Cookly has|the recipe |for success

Tech August 21, 2017 11:28

By Etienne Marleau-Rancourt

2,182 Viewed

Unique experiences are what independent travellers are seeking nowadays and taking a cooking class in Thailand is one of the most cultural activities one can experience while in the land of smiles.

Bangkok-based start-up Cookly is tapping into this trend. Its three co-founders - Benjamin Ozsanay, Etienne Marleau-Rancourt and Kowit Charoenratchatabhan - launched their platform in 2015 with a focus on cooking classes in Southeast Asia. 

They started with Bangkok and Chiang Mai but soon realised that nearby Vietnam and Bali are also known for their culinary offerings and would likely appeal to their clientele.

Over the following few months they started to partner a growing number of cooking schools across Asia and by early 2017, Cookly was already offering its services in Thailand, Vietnam, Indonesia, Malaysia, Cambodia and Japan.

So how did a small team in Bangkok manage to conquer Asia's culinary destinations? The idea was conceived in the continent's food capital, Bangkok. Following "lean start-up" strategies, the team tested and validated their business model in one significant market, before moving on to the next destination. 

Acquiring new cooking schools was mainly managed by the team in Bangkok, and in some cases with the help of local ambassadors. 

"Working with small businesses definitely made things easier compared to working with individuals" says Marleau-Rancourt, Cookly's COO. 

"Cooking schools had already existed before the digital age.
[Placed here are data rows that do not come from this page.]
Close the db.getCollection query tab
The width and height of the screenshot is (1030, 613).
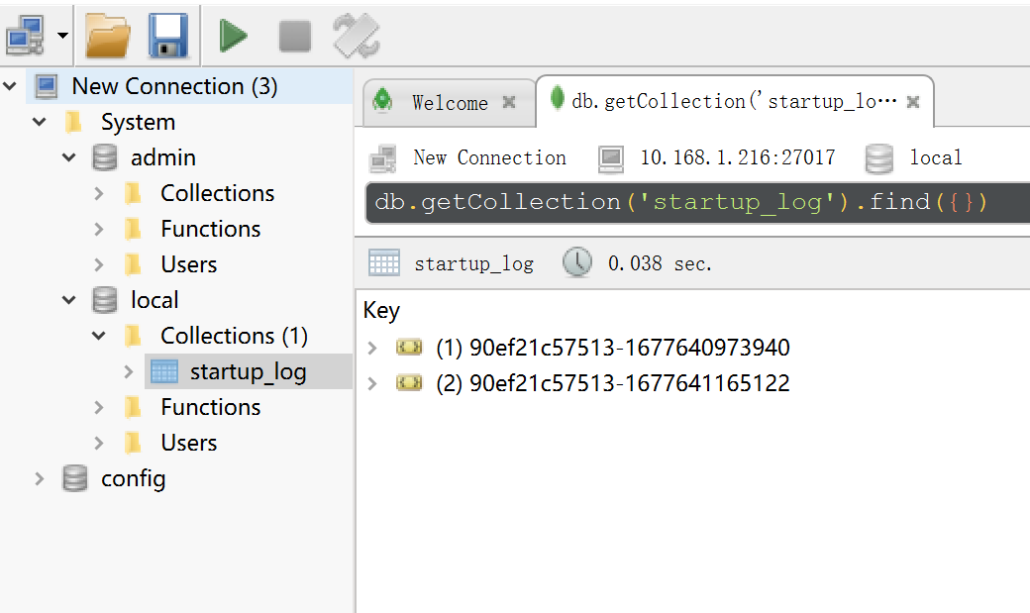click(x=913, y=102)
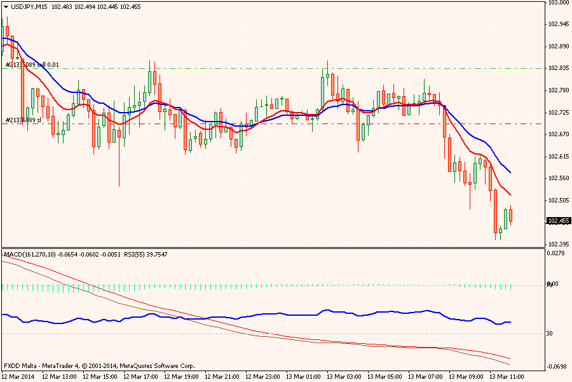Click the MetaQuotes Software Corp. copyright text
Image resolution: width=572 pixels, height=382 pixels.
tap(156, 366)
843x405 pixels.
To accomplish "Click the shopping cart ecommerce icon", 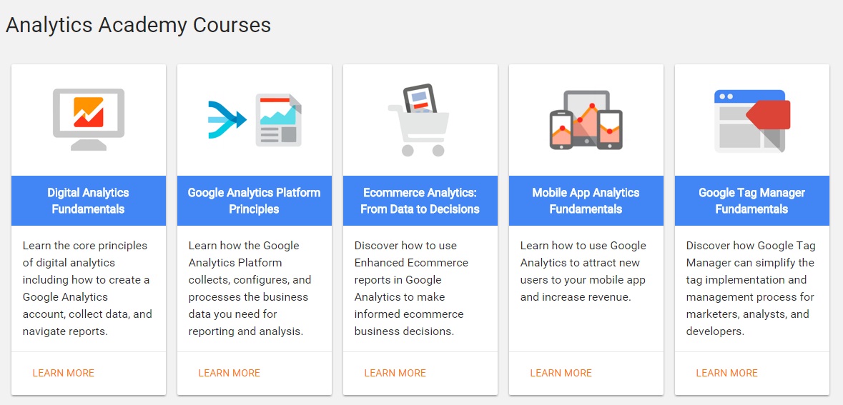I will point(418,120).
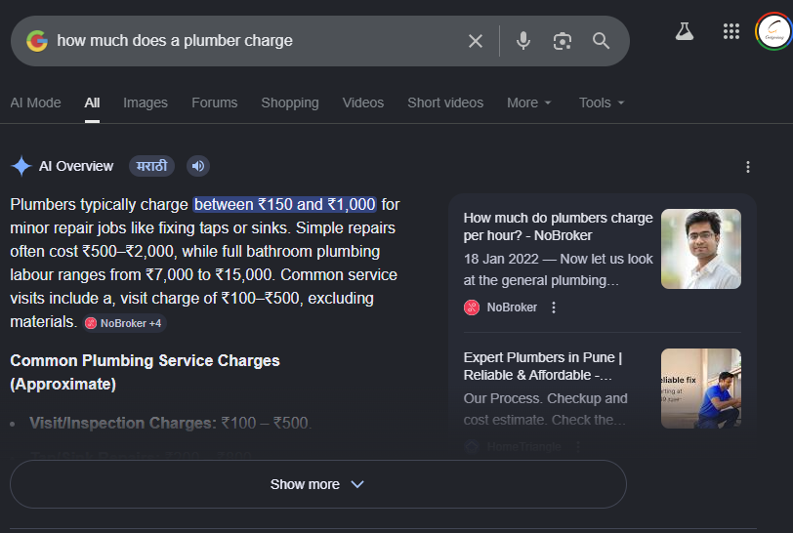Open the Tools dropdown
Image resolution: width=793 pixels, height=533 pixels.
click(602, 103)
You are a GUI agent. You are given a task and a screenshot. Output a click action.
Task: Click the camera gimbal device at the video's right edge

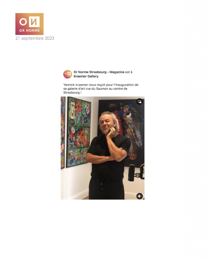coord(136,172)
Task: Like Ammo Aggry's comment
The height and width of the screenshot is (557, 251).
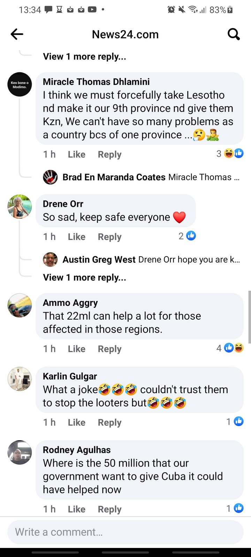Action: [77, 349]
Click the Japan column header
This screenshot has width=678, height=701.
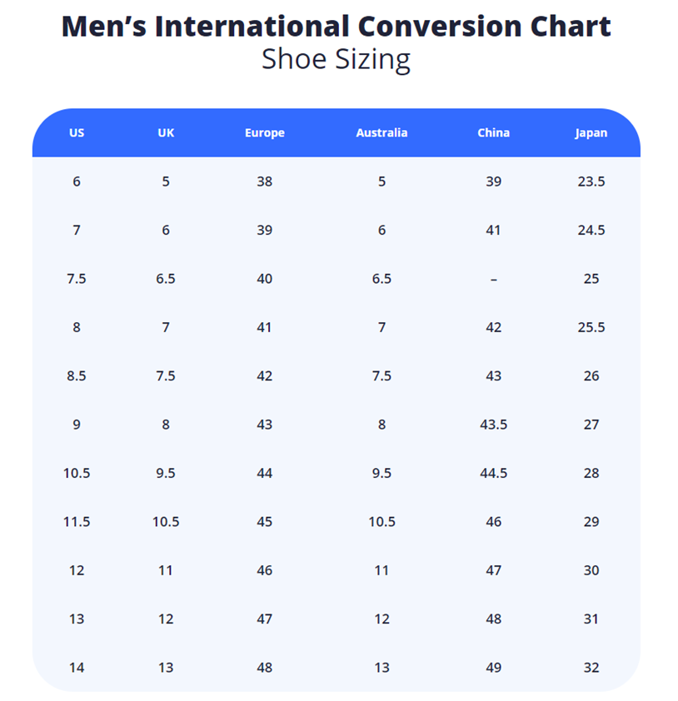click(x=591, y=132)
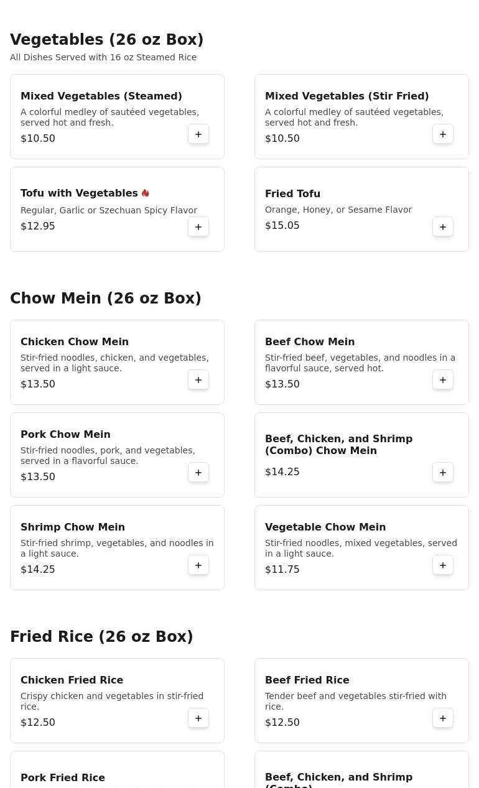Viewport: 479px width, 788px height.
Task: Add Beef Fried Rice to cart
Action: [x=443, y=718]
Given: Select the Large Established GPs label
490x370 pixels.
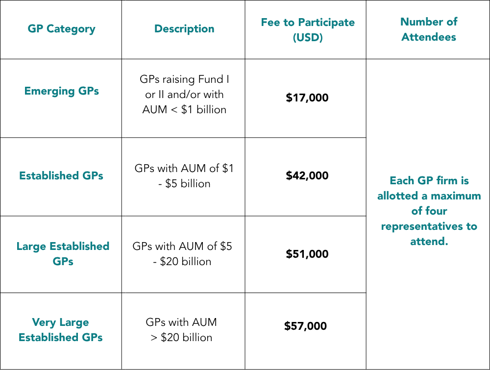Looking at the screenshot, I should (63, 253).
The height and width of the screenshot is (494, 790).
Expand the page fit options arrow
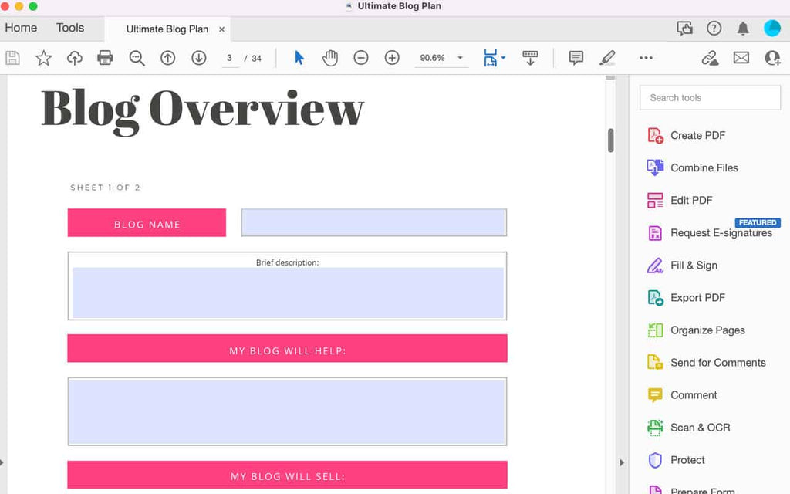[503, 57]
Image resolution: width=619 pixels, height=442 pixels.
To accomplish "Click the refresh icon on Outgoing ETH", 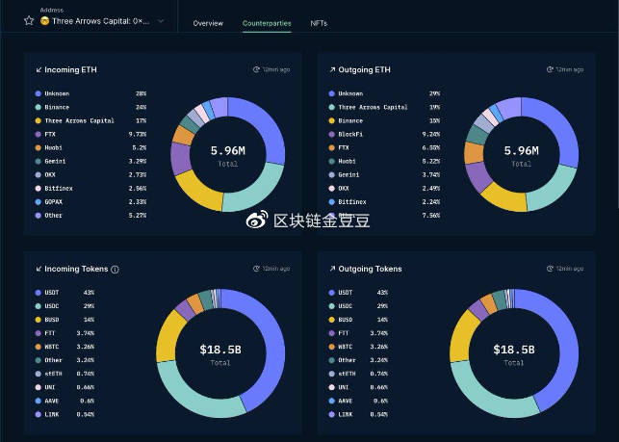I will point(549,69).
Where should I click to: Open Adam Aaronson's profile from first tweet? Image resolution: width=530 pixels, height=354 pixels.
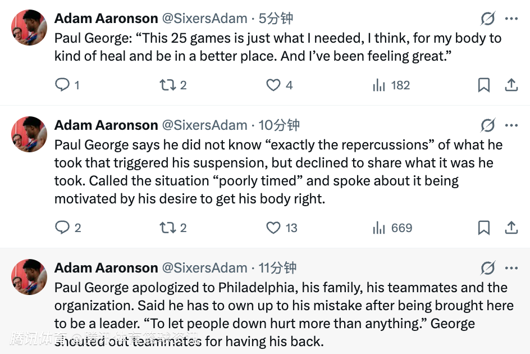(106, 19)
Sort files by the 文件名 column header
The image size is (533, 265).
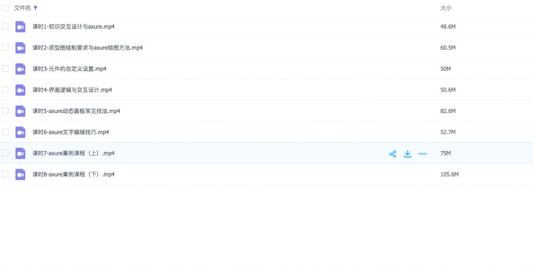click(22, 8)
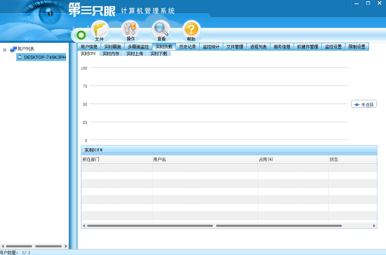Switch to the 用户信息 tab

89,47
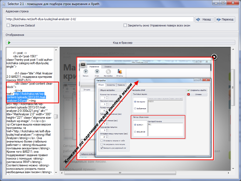Screen dimensions: 241x181
Task: Select the SEQUENCE radio button
Action: tap(135, 132)
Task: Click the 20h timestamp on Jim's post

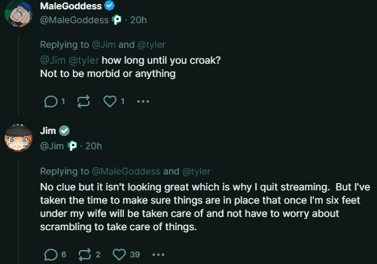Action: point(93,146)
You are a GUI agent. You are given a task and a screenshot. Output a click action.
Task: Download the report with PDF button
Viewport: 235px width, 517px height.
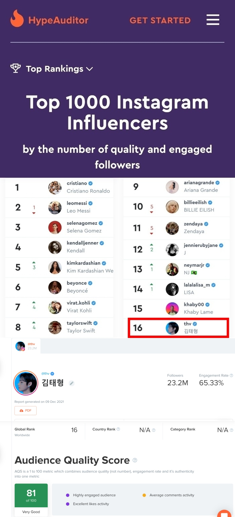(25, 411)
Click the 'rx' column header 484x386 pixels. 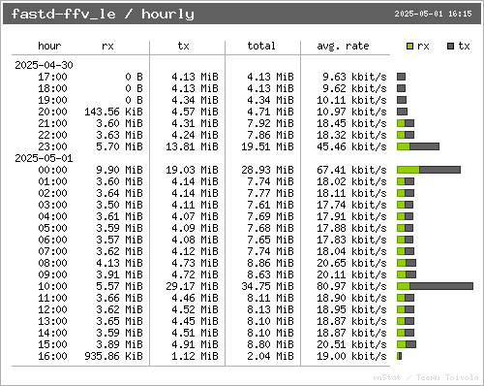point(107,47)
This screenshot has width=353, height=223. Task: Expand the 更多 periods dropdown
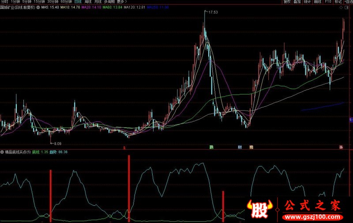point(120,2)
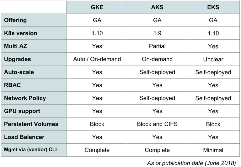
Task: Click the "1.9" version cell under AKS
Action: click(157, 33)
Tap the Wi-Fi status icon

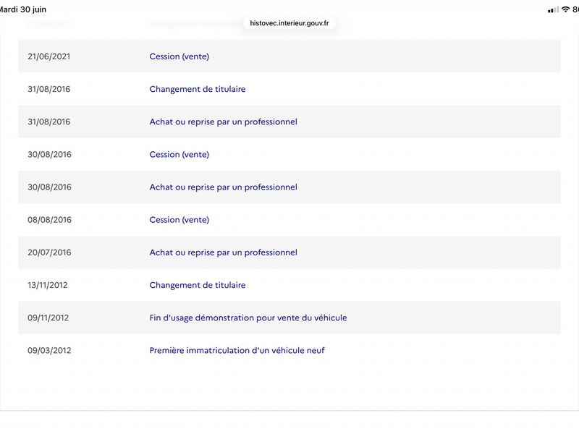[x=565, y=9]
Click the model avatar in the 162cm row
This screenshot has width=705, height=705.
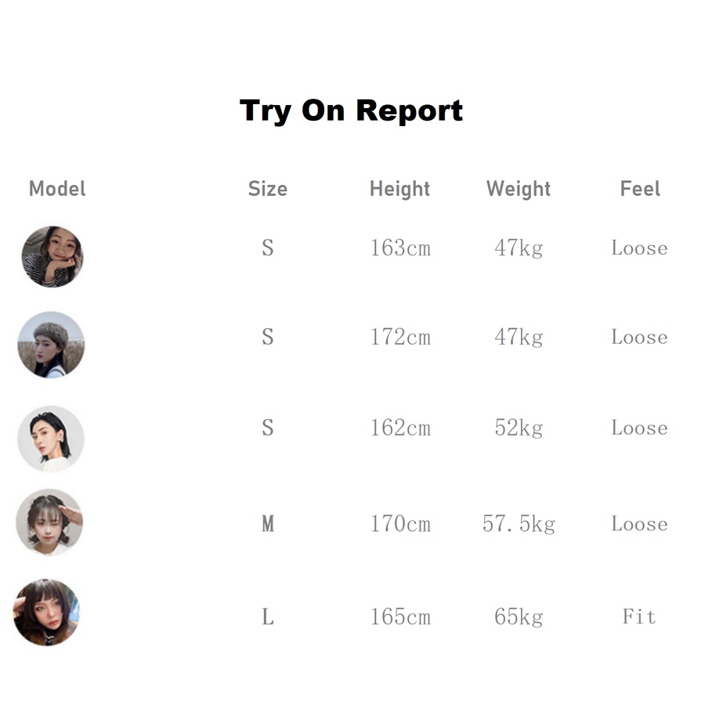(x=51, y=439)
It was in their interest to grow their business and our solution helped them to manage and increase their business."

The main factors for Cookly to consider when deciding to open in a new market were supply, demand and the number of tourists in that destination. One good example is Japan. The country's tourism industry had been witnessing an all-time record, with foreign visitor numbers growing by 55 per cent in two years to reach 24 million tourists in 2016. Japan currently represents Cookly's second biggest market in terms of revenue. Dominating its niche market is what has given Cookly its great advantage. 

The start-up has positioned itself as the go-to expert for cooking classes and has built its success around the needs of both cooking schools and tourists. "We know who our customers are and how they behave," says Marleau-Rancourt. As of today Cookly has tourists from more than 70 countries.

Cookly has this summer extended its reach to Europe, covering Italy, France and Spain. Every market demands its own strategies but having Thailand as their key market to test and validate new ideas was key to the company's success. Cookly aims to be operating globally by next year. 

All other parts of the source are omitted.